** Start of Records for this exercise **

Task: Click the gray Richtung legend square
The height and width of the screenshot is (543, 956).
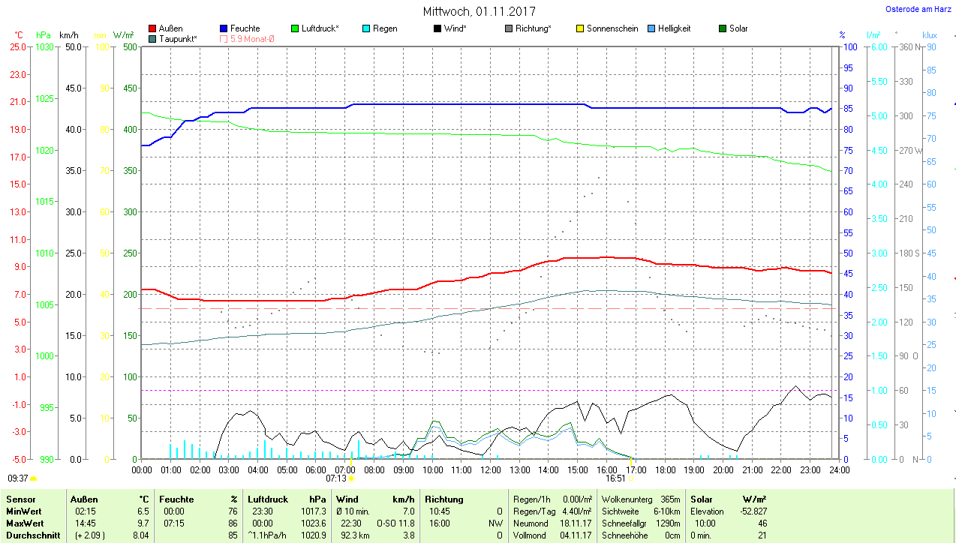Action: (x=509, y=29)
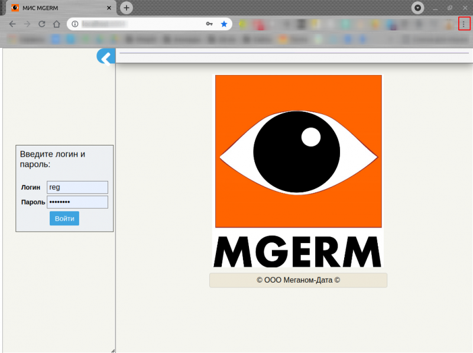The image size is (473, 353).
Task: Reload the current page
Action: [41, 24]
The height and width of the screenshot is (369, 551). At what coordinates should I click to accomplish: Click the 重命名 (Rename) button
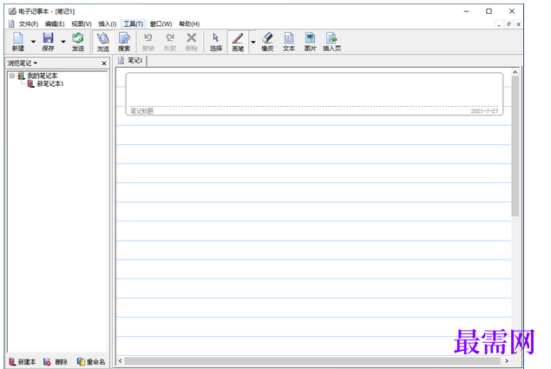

** End of Records for this exercise **

• What this task involves:
Convert every line of the records above into a numbered list, skipping any blank lines. Leave the pictures out of your answer.

• Solved exercise:
1. Task: Click the gray Richtung legend square
2. The height and width of the screenshot is (543, 956).
3. Action: (x=509, y=29)
4. The image size is (473, 353).
5. Task: Reload the current page
6. Action: [41, 24]
7. The height and width of the screenshot is (369, 551). At what coordinates should I click to accomplish: Click the 重命名 (Rename) button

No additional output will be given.